Os dados do Censo 2022 mostram ainda a diversidade das deficiências mais prevalentes no Espírito Santo. Entre as 268,8 mil pessoas com deficiência, 144,3 mil tinham dificuldade de enxergar; 100,8 mil tinham dificuldade para andar ou subir degraus; 53,2 mil tinham limitações para se comunicar, realizar cuidados pessoais, trabalhar ou estudar; e 52,4 mil tinham dificuldades motoras finas, como pegar pequenos objetos ou abrir tampas. Já 46,5 mil pessoas apresentavam dificuldade auditiva. Além disso, 51 mil declararam ser autistas.

A presença de pessoas com deficiência está em 15,4% dos domicílios capixabas. No recorte por sexo, as mulheres são maioria: 152,1 mil, contra 116,7 mil homens. A partir do recorte por cor ou raça, os dados indicaram que a maioria das pessoas com deficiência no Espírito Santo se identificava como de cor ou raça parda ou branca. Havia cerca de 129,5 mil pessoas pardas com deficiência e 102,8 mil pessoas brancas com deficiência. Em seguida, vinham as pessoas pretas com deficiência com aproximadamente 34,9 mil; indígenas com 1,3 mil e amarelas com 331. 

Censo estadual

Douglas defende a realização de um Censo Estadual da Pessoa com Deficiência no Espírito Santo, com metodologia porta a porta, diferente do modelo adotado no Censo Nacional, que foi realizado por amostragem. Segundo ele, esse tipo de levantamento aprofundado é fundamental para conhecer, de forma mais precisa, o perfil socioeconômico das pessoas com deficiência, a composição familiar, as condições de acesso às políticas públicas e aspectos fundamentais como as redes de apoio e o perfil dos cuidados.

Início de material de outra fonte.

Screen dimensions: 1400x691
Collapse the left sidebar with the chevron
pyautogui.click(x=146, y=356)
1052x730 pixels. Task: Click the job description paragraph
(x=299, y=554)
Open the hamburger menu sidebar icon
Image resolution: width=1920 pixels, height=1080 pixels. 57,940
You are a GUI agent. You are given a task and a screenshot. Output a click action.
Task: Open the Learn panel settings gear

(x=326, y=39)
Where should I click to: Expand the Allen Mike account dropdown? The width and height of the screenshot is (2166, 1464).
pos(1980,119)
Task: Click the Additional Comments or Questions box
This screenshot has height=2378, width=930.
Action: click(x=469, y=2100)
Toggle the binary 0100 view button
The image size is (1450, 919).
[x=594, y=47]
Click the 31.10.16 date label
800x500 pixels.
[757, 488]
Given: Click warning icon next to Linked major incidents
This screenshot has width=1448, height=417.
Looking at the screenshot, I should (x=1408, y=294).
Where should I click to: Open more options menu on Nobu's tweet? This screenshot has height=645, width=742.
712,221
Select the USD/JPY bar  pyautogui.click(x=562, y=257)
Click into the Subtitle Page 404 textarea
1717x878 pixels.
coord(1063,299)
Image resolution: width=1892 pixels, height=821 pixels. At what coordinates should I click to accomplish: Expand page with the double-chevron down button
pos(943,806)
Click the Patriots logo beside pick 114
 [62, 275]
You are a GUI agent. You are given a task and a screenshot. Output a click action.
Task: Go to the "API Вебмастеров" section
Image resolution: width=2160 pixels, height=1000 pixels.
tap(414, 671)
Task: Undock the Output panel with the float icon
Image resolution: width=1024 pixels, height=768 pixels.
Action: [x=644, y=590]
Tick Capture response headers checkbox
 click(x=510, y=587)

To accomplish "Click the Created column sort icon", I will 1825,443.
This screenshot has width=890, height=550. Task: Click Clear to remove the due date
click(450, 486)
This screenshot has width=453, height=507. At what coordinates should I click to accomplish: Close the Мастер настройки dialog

“Pode ser que o recenseador esteve em uma casa que tem duas pessoas com deficiência cadeirante, uma idosa, com alguma ordem de mobilidade reduzida que não foi perguntada. Então, o Estado do Espírito Santo tem condições técnicas, financeiras, de fazer um censo porta-a-porta da pessoa com deficiência”, argumentou.

Douglas também relaciona essa necessidade à sua pesquisa sobre o que chama de “Geografia da Deficiência”. Ele explica que esse campo permite perceber quem são as pessoas com deficiência que conseguem prosseguir em seus percursos e aquelas que, pelas barreiras impostas, acabam não conseguindo. “Nesse estudo da Geografia da Deficiência, a gente começou a observar que tinha o que eu chamo de capacitismo espacial, uma palavra que eu cunhei, que demonstra como onde a pessoa mora interfere na acessibilidade, no acesso aos direitos e aos bens públicos”, explicou.